For Immediate Release

Chicon 7 Wins the 2012 Worldcon Bid, Announces Guests and Rates

In voting conducted at Aussiecon 4, Chicon 7 won the right to run the 2012 World Science Fiction Convention.  It will be held at the Hyatt Regency from August 30-September 3, 2012.

Chicon 7’s guests will be: 
 
Author Guest of Honor: Mike Resnick has published more than 60 speculative fiction novels and 250 short stories.  Resnick’s novels include Santiago, The Outpost, the Widowmaker series, and the Starship series. He has edited more than forty anthologies, often supporting new authors, and served as the Executive Editor of Jim Baen’s Universe and the science fiction editor for Benbella Books. He has written multiple columns dealing with the business of writing, with his dialogues with Barry Malzberg recently collected in The Business of Science Fiction, one of many non-fiction books he has published. Resnick has won five Hugo Awards and a Nebula Award as well as Japanese, French, Spanish, Polish, and Croatian science fiction awards.

Artist Guest of Honor: Rowena Morrill has been publishing speculative fiction art since 1977, shortly after she arrived in New York.  She has produced covers for more than 300 books and has published several collections of her own work, including the Hugo-nominated The Fantastic Art of Rowena, Imagine, Imagination, and The Art of Rowena.  She won the British Fantasy Award for best artist in 1984 and has multiple Hugo and Chesley nominations.  Her art has graced the covers of books by Piers Anthony, Terry Brooks, C.J. Cherryh, Ursula Le Guin, Anne McCaffrey, Michael Moorcock, and more.

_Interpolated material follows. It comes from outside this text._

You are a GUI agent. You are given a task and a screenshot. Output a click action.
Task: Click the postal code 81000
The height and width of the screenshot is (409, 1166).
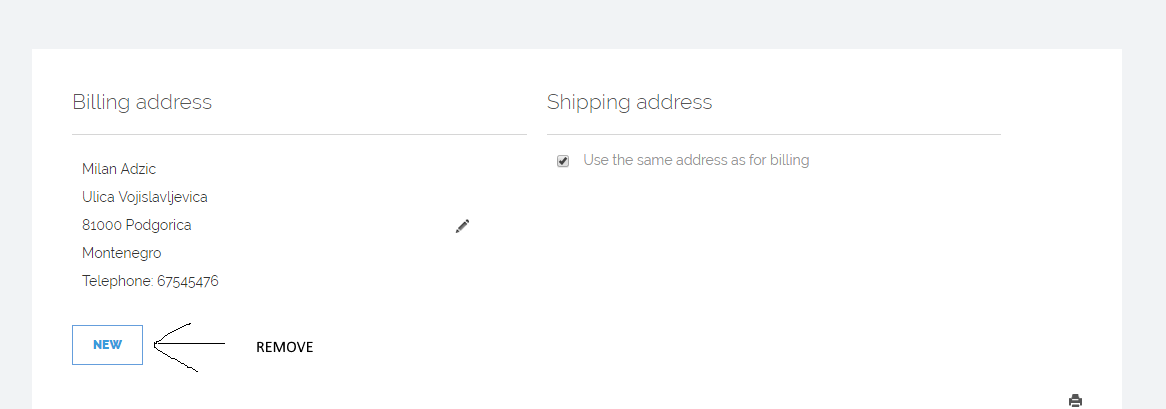(x=102, y=225)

Astronaut Guest of Honor: Story Musgrave joined NASA as part of the sixth astronaut class in August 1967.  Prior to joining NASA, Musgrave served in the United States Marine Corps, worked as a mathematician and operations analyst for Eastman Kodak, and served a medical internship at University of Kentucky.  His first space flight occurred in April 1983, when he served as a mission specialist on the second operational flight of the space shuttle Columbia, where he participated in the shuttle program’s first Extra Vehicular Activity.  He subsequently made five more shuttle flights, becoming the only person to have flown missions on all five operational shuttles, spending nearly 1300 hours in orbit. He was the last Apollo astronaut to retire and prior to John Glenn’s return to space he held the record as the oldest person to flight into space. He was inducted into the Astronaut Hall of Fame in 2003.
 
Fan Guest of Honor: Peggy Rae Sapienza chaired Bucconeer, the 1998 Worldcon in Baltimore. Prior to the Worldcon, she chaired Disclave in 1991 and SMOFcon in 1992. She also co-chaired the Cocoa Beach Nebula Awards in 2010 and will be chairing the Washington D.C. Nebula Awards in 2011 and 2012. Sapienza was instrumental in creating the style of exhibition concourse seen at many Worldcons. In addition to con-running, Sapienza has been active in the Philadelphia Science Fiction Society and the Washington Science Fiction Association.  She has published several fanzines, including Etwas, Of Cabbages and Kings (and Baby Turtles), and Adventures on Earth.  In 1983, Sapienza and her late husband Robert K. Pavlat, received the Big Heart Award.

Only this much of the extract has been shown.